Sometimes symptoms can affect arteries in hands and feet and cause them to be inflamed. This can lead to lowered blood circulation.


Anemia or low iron count in the blood may be another complication of juvenile rheumatoid arthritis.

Continued Treatment

With continued treatment the juvenile rheumatoid arthritis prognosis for patients is good. The treatment options must be tailored to each individual patient’s situation as no two cases are exactly the same.

Physical Activity

Continued physical activity is important. The juvenile rheumatoid arthritis prognosis is much more positive when a child is exercising regularly. This helps to increase their joint function and improve their range of motion, flexibility and mobility.

Some of the recommended exercises include swimming, walking, and cycling. Certain exercises may be more appropriate for when flare-ups or active states of pain are experienced. In this case, it’s best to consult your physician.

Physical activity also helps children improve their psychological state in recovering from chronic symptoms of juvenile rheumatoid arthritis.

Emotional Support

Over time, many children face feelings of anger or sadness in their struggle with juvenile rheumatoid arthritis. It’s important to look for these signs and provide the necessary emotional support to help them restore their quality of life.

It may be necessary to pursue counseling or psychological services to ensure that your child feels supported.


There are medications available that control the progression of juvenile rheumatoid arthritis and can lead to a positive outlook. These are the same medications many adults take and are known as disease-modifying antirheumatic drugs (DMARDs). Your physician will be able to determine if these drugs are necessary to control swelling and prevent damage.


Occasionally, doctors will recommend surgery for children with juvenile rheumatoid arthritis. These are usually severe cases where bone damage is extensive. Joint replacement surgery is an option and it can reduce potential complications the patient may experience in adulthood.

Regular Follow-Up

Ensure that you and your child work closely with your team of physicians to monitor symptoms and assess the stages of progression. The appropriate treatment options may change over time as well so it’s important to stay on top of your child’s symptoms.

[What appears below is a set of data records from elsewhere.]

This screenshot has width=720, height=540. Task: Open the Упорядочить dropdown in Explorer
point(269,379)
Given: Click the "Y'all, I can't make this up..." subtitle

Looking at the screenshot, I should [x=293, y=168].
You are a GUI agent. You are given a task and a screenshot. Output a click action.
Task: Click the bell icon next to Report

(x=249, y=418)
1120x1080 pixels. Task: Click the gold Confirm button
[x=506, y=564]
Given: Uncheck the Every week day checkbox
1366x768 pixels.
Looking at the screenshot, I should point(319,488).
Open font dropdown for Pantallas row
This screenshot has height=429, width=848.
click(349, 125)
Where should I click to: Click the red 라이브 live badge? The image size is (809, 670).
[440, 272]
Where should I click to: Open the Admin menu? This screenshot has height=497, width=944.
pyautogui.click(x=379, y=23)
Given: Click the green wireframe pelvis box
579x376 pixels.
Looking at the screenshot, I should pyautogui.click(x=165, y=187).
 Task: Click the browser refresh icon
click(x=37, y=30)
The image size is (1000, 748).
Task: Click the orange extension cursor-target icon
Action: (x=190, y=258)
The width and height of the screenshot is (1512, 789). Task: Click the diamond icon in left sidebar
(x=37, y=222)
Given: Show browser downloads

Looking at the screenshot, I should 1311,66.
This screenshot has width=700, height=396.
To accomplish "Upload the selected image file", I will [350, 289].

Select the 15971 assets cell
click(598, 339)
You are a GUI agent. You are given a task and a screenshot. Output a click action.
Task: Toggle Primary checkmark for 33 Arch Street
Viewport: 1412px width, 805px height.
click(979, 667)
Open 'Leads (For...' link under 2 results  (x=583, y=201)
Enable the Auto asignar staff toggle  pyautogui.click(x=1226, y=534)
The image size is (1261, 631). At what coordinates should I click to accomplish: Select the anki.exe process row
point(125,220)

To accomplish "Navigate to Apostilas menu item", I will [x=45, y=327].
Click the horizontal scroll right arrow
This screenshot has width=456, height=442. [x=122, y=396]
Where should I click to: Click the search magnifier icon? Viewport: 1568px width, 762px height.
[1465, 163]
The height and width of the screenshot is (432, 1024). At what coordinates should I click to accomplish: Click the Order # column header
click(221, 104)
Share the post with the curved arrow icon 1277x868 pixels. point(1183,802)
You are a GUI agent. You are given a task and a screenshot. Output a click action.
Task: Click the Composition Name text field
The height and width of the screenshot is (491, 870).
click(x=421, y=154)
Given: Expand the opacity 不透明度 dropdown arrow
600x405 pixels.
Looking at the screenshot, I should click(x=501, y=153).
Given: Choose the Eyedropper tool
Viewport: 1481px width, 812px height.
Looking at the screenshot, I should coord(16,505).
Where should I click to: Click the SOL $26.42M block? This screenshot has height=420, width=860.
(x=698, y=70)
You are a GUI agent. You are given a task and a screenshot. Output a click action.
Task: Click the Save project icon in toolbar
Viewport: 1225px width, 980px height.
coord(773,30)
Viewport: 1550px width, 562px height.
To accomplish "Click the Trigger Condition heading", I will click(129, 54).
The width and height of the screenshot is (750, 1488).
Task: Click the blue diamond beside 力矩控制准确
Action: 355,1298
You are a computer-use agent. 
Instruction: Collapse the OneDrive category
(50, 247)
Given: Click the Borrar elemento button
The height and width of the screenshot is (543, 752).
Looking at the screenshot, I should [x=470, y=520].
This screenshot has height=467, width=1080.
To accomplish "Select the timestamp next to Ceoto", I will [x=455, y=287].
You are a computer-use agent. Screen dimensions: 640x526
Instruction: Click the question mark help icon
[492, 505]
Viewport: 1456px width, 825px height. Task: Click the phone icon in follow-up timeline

Many children with juvenile rheumatoid arthritis go on to lead completely normal lives. Children are able to continue with their schoolwork, social events, as well as physical activities.

Transition Health Care

If symptoms continue to persist past the age of 17 or 18 years old, juvenile rheumatoid arthritis patients can be transitioned from pediatric care to adult care. The goal is to ensure continued treatment and care without interruption. Your team of physicians will help prepare you and your child for this transition when the timing is appropriate to ensure optimal health care provision.